▸ **SOURCE RECORDS**
####
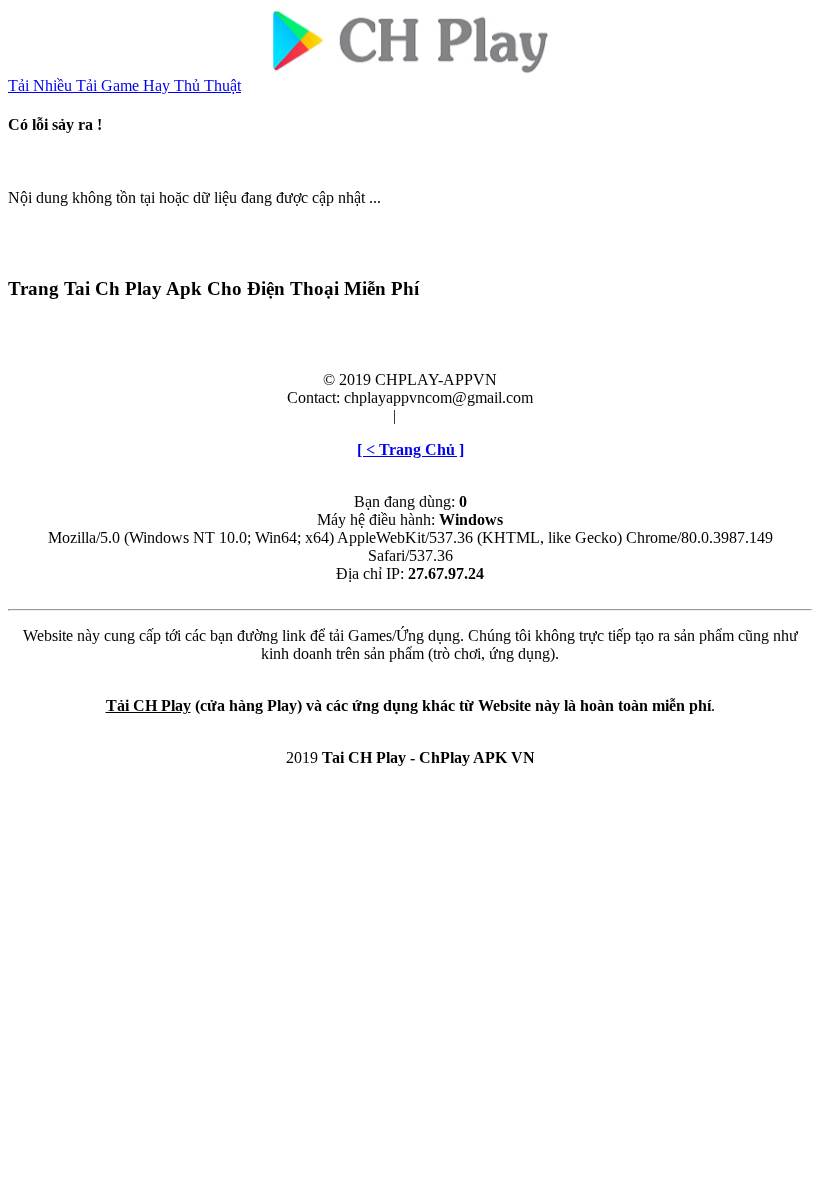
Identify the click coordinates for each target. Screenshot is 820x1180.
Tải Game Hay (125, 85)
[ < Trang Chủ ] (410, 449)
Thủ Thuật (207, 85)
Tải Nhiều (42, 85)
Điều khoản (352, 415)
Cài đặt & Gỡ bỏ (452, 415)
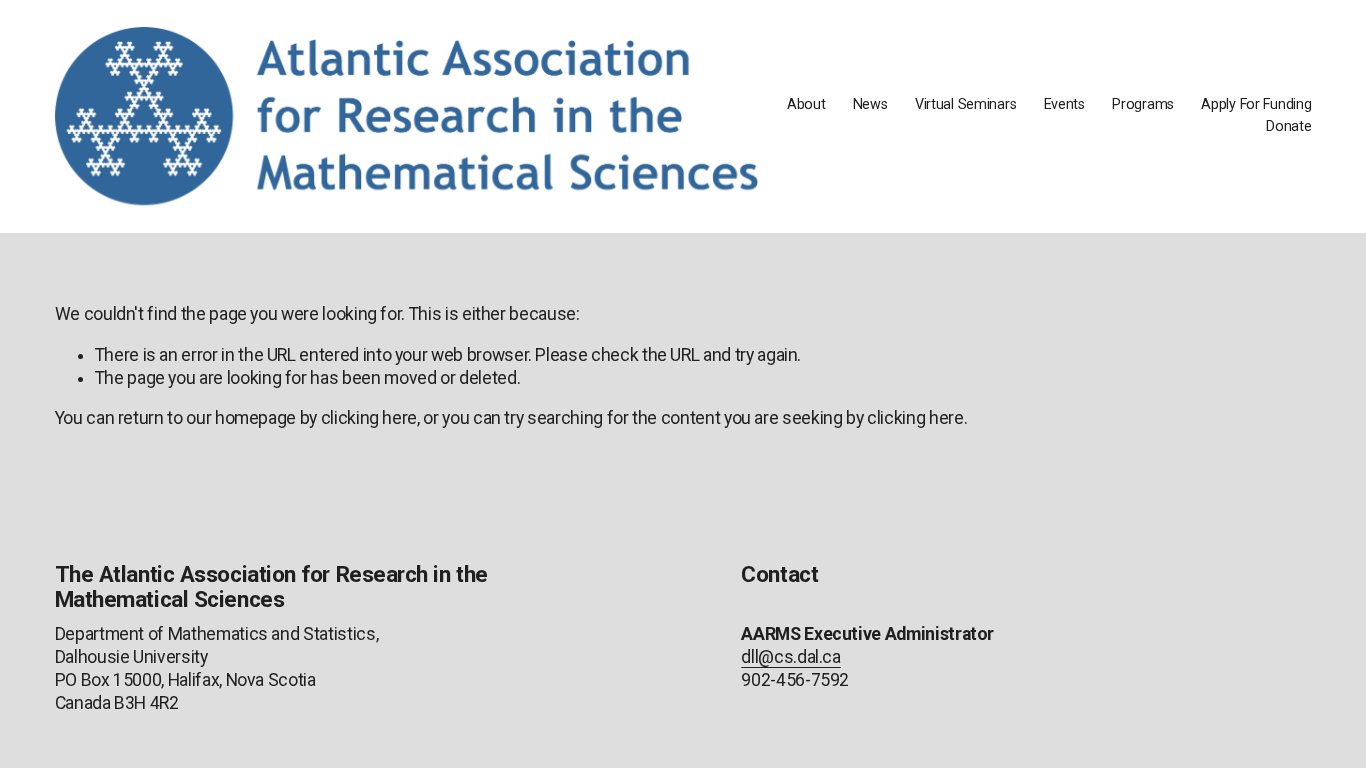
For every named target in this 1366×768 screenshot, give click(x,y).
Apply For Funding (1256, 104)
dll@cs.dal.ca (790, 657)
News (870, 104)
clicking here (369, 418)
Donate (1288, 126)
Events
####
Retype all the records exactly and keep out every picture.

Identify the click coordinates for each target. Screenshot is 820x1180.
Tải Game Hay (125, 85)
[ < Trang Chủ ] (410, 449)
Thủ Thuật (207, 85)
Tải Nhiều (42, 85)
Điều khoản (352, 415)
Cài đặt & Gỡ bỏ (452, 415)
For every named target in this 1366×768 screenshot, give click(x,y).
Apply For Funding (1256, 104)
dll@cs.dal.ca (790, 657)
News (870, 104)
clicking here (369, 418)
Donate (1288, 126)
Events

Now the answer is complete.